Work to complete: Retype the lines of the material below, exactly and only, from the one containing "Given: Click the tweet" through the last line, with pictures left out.

Records provided:

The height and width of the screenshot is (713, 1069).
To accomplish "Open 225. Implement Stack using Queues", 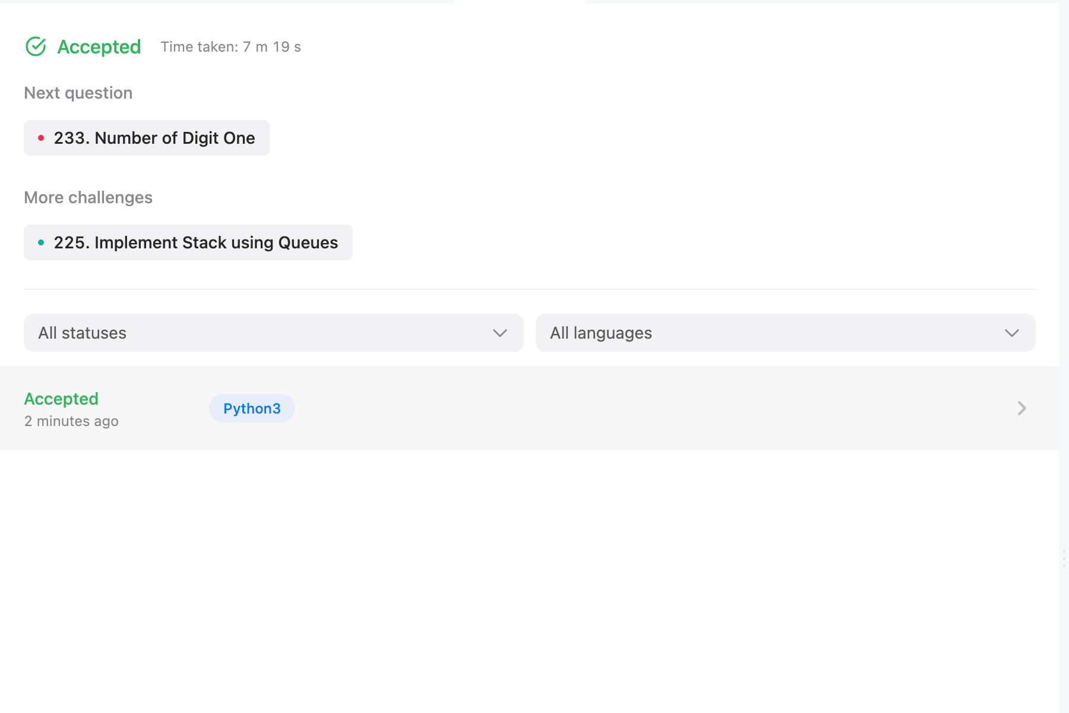I will [195, 242].
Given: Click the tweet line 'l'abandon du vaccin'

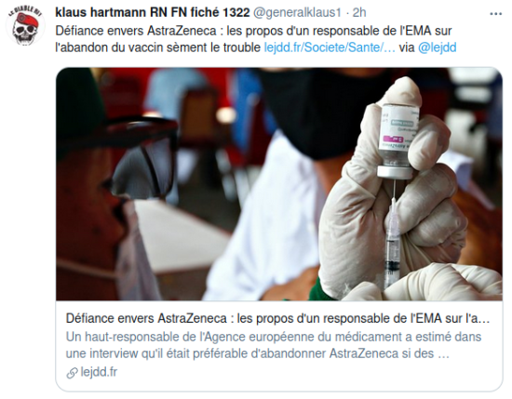Looking at the screenshot, I should [157, 47].
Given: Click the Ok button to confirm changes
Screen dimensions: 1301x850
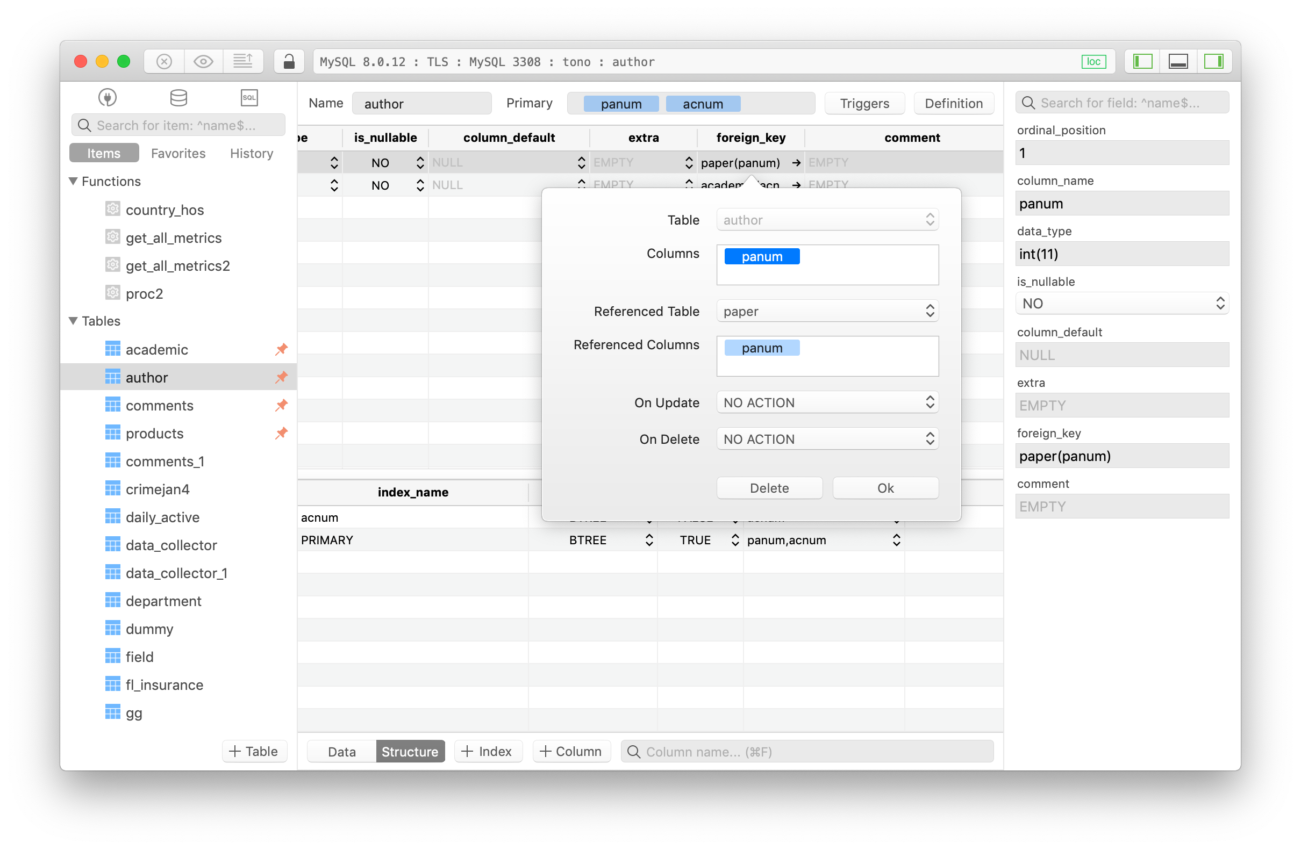Looking at the screenshot, I should (883, 488).
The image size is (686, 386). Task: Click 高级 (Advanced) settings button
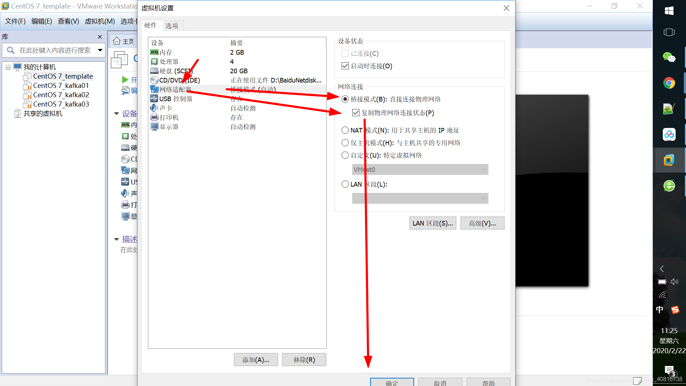[x=482, y=223]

Written answer:
Given: Click the tweet line 'l'abandon du vaccin'

Looking at the screenshot, I should [157, 47].
Given: Click the Ok button to confirm changes
Screen dimensions: 1301x850
Looking at the screenshot, I should (883, 488).
The image size is (686, 386). Task: Click 高级 (Advanced) settings button
[x=482, y=223]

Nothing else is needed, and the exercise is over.